From the first line to the last, copy the data exactly and drop the pictures.

[[ Dataset excerpts, beginning ]]

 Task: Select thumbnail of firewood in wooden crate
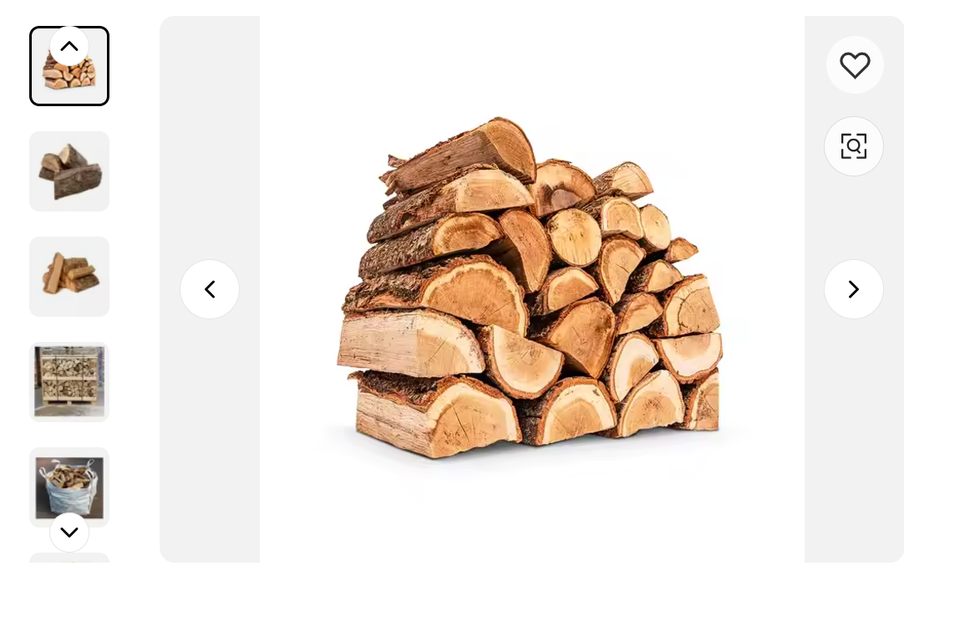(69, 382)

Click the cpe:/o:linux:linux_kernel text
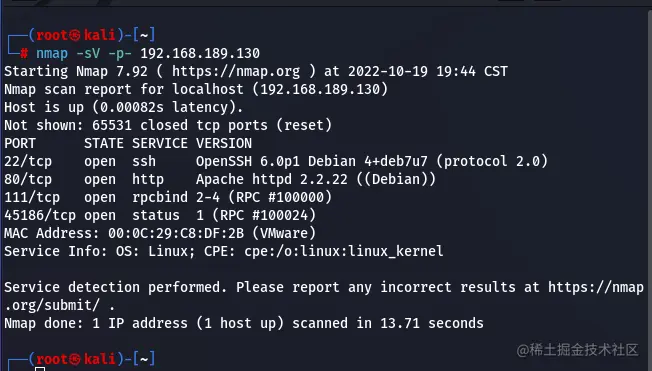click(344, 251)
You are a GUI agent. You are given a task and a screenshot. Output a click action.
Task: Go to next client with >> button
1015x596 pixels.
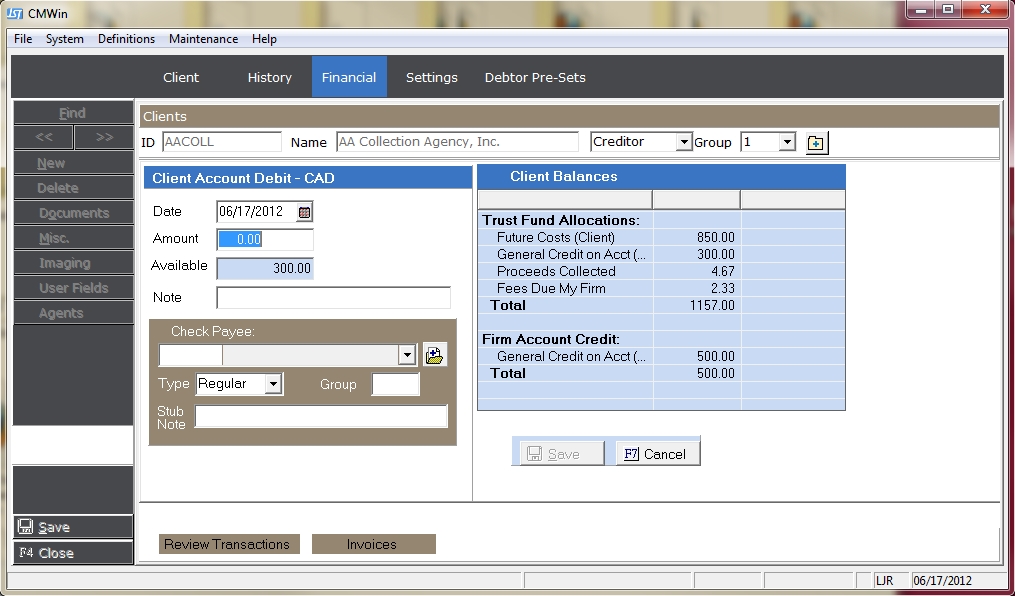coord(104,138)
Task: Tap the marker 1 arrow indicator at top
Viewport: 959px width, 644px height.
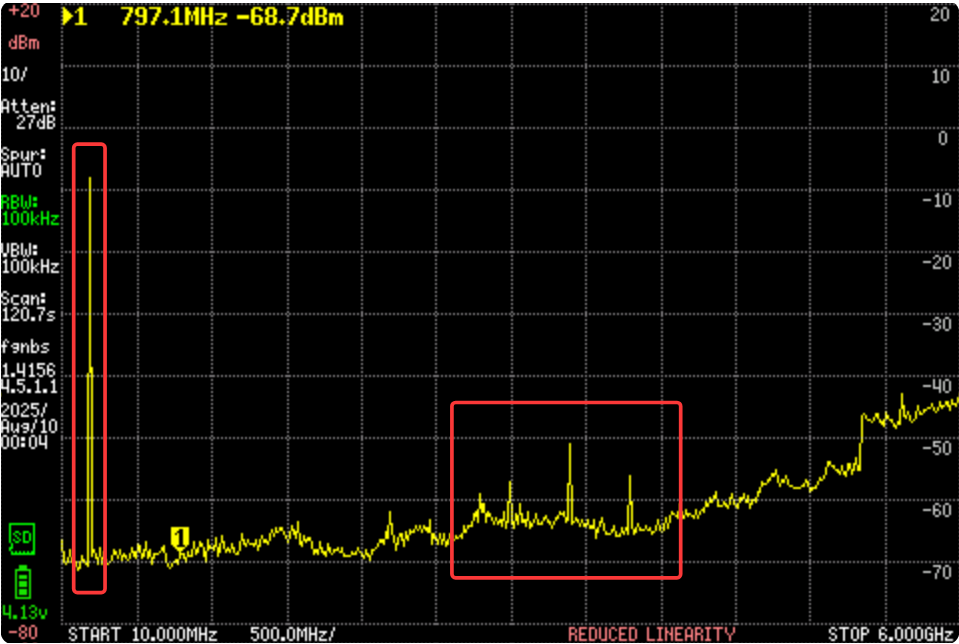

[[ Dataset excerpts, end ]]

Your response –
 Task: Select thumbnail of firewood in wooden crate
(69, 382)

Click the cpe:/o:linux:linux_kernel text
click(344, 251)
You are a GUI agent. You are given a task and a screenshot. Output a click action.
Task: Go to next client with >> button
1015x596 pixels.
coord(104,138)
Task: Tap the marker 1 arrow indicator at top
Viewport: 959px width, 644px height.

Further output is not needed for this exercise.